The task: Convert the lines from the one containing "Image resolution: width=1034" through the end of the records into a Markdown table with the columns Row and Line, numbering each row and omitting blank lines.
BEGIN Exercise material
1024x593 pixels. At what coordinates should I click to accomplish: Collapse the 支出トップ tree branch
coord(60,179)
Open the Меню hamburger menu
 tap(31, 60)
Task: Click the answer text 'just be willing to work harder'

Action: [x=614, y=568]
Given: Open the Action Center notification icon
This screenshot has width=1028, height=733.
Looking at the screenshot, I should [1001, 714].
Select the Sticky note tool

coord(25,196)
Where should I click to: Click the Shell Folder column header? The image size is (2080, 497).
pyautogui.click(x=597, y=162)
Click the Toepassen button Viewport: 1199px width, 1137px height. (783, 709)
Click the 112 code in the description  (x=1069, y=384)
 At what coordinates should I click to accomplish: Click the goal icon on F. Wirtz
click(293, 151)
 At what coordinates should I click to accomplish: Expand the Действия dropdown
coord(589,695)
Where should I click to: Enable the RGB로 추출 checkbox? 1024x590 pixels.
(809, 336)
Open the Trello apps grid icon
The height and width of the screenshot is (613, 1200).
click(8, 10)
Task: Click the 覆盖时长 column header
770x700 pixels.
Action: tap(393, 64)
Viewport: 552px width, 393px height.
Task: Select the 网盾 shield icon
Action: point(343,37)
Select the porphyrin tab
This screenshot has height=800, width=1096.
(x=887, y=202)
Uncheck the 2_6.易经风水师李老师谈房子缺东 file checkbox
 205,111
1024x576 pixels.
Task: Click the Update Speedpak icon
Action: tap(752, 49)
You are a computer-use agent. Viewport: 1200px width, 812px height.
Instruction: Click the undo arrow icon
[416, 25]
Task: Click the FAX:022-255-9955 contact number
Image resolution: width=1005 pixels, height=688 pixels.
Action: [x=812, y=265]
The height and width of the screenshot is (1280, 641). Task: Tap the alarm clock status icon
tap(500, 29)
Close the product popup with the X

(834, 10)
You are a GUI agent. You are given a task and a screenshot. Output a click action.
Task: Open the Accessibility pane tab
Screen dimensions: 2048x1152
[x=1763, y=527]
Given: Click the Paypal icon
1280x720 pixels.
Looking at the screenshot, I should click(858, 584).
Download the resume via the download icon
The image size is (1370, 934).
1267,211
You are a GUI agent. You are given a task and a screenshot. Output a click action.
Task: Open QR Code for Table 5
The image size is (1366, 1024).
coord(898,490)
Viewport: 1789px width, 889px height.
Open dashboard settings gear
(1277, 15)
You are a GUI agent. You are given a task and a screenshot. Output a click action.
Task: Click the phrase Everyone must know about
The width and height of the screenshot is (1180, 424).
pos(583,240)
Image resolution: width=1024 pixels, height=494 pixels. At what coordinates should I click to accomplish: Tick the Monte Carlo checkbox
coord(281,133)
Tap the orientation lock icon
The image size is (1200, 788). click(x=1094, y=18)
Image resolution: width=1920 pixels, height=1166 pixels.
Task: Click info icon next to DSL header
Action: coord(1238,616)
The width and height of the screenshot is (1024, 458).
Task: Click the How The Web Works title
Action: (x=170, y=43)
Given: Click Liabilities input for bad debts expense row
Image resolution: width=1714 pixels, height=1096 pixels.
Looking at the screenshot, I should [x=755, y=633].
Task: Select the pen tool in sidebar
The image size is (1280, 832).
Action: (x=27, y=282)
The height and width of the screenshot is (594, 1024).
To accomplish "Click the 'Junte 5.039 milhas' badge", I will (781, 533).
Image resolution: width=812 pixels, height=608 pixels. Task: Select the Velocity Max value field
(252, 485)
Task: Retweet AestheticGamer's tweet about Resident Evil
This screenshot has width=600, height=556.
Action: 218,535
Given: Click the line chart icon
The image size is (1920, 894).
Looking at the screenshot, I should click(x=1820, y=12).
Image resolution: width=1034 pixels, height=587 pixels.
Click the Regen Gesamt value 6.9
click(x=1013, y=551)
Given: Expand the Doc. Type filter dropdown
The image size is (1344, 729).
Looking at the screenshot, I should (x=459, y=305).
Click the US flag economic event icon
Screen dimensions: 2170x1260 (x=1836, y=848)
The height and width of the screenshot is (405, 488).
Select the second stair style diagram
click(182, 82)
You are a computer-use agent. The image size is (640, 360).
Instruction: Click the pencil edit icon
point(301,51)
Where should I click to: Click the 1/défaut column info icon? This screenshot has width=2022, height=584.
END Exercise material
Reply:
| Row | Line |
|---|---|
| 1 | Image resolution: width=1034 pixels, height=587 pixels. |
| 2 | Click the Regen Gesamt value 6.9 |
| 3 | click(x=1013, y=551) |
| 4 | Given: Expand the Doc. Type filter dropdown |
| 5 | The image size is (1344, 729). |
| 6 | Looking at the screenshot, I should (x=459, y=305). |
| 7 | Click the US flag economic event icon |
| 8 | Screen dimensions: 2170x1260 (x=1836, y=848) |
| 9 | The height and width of the screenshot is (405, 488). |
| 10 | Select the second stair style diagram |
| 11 | click(182, 82) |
| 12 | You are a computer-use agent. The image size is (640, 360). |
| 13 | Instruction: Click the pencil edit icon |
| 14 | point(301,51) |
| 15 | Where should I click to: Click the 1/défaut column info icon? This screenshot has width=2022, height=584. |